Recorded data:
################
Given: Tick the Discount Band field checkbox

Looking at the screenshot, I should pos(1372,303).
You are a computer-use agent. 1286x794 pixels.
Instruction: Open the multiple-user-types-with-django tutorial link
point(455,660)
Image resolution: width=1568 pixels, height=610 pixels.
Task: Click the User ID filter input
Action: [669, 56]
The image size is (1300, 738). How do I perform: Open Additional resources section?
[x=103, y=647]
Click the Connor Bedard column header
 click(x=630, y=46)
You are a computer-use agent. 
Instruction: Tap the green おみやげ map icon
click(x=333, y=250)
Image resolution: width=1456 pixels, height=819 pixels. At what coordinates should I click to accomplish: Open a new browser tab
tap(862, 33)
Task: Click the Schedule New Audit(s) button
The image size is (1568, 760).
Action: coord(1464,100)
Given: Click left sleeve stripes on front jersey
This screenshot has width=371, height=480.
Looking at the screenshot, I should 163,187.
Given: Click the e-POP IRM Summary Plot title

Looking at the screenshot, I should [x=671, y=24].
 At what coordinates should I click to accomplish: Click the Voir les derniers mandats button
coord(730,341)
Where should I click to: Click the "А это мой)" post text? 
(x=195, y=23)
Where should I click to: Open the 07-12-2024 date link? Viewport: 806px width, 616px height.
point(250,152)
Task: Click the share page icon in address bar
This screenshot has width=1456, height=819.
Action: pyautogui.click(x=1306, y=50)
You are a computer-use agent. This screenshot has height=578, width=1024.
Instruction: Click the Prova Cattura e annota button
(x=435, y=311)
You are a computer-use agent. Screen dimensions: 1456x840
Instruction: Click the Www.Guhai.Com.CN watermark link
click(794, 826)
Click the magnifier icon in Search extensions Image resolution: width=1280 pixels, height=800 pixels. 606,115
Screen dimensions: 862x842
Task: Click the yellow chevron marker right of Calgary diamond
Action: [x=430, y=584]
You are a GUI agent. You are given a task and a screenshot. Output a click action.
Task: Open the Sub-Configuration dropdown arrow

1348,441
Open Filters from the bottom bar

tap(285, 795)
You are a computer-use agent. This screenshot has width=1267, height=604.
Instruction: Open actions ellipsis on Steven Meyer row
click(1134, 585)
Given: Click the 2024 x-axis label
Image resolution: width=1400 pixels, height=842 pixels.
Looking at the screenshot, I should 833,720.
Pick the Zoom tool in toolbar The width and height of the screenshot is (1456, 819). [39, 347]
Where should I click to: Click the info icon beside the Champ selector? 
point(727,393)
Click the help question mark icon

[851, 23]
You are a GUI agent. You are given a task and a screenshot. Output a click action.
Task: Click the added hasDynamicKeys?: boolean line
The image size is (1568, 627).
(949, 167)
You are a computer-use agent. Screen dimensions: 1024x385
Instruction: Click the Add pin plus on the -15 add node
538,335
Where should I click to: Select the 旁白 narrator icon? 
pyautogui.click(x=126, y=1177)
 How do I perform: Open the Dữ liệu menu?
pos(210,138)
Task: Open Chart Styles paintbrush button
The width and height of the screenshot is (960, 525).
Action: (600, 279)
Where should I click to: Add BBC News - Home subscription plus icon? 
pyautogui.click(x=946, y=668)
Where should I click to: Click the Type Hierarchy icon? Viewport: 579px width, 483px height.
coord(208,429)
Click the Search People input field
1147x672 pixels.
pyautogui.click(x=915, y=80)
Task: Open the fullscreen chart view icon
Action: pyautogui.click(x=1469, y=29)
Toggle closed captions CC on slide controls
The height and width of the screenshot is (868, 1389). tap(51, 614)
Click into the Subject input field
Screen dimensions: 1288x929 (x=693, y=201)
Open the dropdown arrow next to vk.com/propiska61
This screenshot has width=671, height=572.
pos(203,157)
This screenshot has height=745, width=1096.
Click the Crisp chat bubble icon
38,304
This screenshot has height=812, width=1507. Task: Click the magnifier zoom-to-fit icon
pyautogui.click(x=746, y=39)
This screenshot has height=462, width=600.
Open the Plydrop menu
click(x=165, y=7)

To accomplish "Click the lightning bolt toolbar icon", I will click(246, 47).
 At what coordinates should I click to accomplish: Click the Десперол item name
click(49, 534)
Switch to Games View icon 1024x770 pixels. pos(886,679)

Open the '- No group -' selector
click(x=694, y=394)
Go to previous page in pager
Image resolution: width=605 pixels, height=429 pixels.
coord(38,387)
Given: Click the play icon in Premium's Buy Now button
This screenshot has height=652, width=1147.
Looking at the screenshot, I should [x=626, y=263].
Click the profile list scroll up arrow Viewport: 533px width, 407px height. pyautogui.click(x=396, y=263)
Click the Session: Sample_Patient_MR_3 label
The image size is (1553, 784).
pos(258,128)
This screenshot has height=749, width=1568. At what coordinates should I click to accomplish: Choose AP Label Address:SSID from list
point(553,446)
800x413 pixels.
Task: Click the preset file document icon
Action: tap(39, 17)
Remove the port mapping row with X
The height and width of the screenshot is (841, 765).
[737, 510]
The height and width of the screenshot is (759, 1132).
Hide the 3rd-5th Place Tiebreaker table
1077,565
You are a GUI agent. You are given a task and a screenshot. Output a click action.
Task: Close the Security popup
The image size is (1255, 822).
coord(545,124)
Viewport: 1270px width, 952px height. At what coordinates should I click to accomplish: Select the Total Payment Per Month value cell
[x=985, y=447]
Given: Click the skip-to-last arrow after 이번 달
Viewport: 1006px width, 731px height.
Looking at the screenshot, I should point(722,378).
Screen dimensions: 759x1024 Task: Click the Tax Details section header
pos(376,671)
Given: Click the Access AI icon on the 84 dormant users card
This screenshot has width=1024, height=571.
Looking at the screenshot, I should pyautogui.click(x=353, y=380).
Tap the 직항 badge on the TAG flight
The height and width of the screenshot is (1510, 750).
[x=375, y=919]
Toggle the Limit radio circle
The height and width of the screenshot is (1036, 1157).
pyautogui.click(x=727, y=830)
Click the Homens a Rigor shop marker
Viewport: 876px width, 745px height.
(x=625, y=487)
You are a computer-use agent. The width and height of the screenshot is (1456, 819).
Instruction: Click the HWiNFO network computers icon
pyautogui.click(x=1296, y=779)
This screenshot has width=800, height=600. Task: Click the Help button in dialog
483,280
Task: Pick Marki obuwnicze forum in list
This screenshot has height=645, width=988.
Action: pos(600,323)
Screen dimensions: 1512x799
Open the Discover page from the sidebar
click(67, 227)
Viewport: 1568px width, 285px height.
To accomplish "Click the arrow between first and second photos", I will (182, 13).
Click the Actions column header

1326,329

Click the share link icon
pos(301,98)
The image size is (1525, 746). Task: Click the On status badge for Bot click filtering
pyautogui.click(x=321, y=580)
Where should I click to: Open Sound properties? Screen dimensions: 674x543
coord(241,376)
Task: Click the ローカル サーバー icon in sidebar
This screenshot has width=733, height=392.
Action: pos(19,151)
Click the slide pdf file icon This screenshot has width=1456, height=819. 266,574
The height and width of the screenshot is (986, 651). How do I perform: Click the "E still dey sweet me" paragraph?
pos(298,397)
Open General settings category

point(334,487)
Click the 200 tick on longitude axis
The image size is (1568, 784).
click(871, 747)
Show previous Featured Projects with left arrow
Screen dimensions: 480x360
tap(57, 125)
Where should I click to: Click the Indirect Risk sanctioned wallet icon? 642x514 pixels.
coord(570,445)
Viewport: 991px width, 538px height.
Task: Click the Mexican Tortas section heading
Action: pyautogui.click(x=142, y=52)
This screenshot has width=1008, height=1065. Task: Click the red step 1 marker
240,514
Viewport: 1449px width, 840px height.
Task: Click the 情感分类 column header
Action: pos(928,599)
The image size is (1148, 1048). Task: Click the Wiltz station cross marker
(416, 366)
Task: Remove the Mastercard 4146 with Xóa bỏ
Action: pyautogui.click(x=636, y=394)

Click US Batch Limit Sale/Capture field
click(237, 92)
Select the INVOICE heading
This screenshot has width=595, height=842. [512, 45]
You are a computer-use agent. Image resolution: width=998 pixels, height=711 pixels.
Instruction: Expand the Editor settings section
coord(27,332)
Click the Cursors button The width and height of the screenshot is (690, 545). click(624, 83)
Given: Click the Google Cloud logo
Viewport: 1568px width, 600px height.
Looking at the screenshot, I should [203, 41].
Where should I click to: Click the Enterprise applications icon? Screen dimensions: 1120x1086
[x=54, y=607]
################
Objective: Lay out the listing lines as a JSON list of strings, one string per line, omitting blank lines, starting at the line that contains "The image size is (1148, 1048)." and ending at the end of the listing.

Task answer:
[
  "The image size is (1148, 1048). Task: Click the Wiltz station cross marker",
  "(416, 366)",
  "Task: Remove the Mastercard 4146 with Xóa bỏ",
  "Action: pyautogui.click(x=636, y=394)",
  "Click US Batch Limit Sale/Capture field",
  "click(237, 92)",
  "Select the INVOICE heading",
  "This screenshot has width=595, height=842. [512, 45]",
  "You are a computer-use agent. Image resolution: width=998 pixels, height=711 pixels.",
  "Instruction: Expand the Editor settings section",
  "coord(27,332)",
  "Click the Cursors button The width and height of the screenshot is (690, 545). click(624, 83)",
  "Given: Click the Google Cloud logo",
  "Viewport: 1568px width, 600px height.",
  "Looking at the screenshot, I should [203, 41].",
  "Where should I click to: Click the Enterprise applications icon? Screen dimensions: 1120x1086",
  "[x=54, y=607]"
]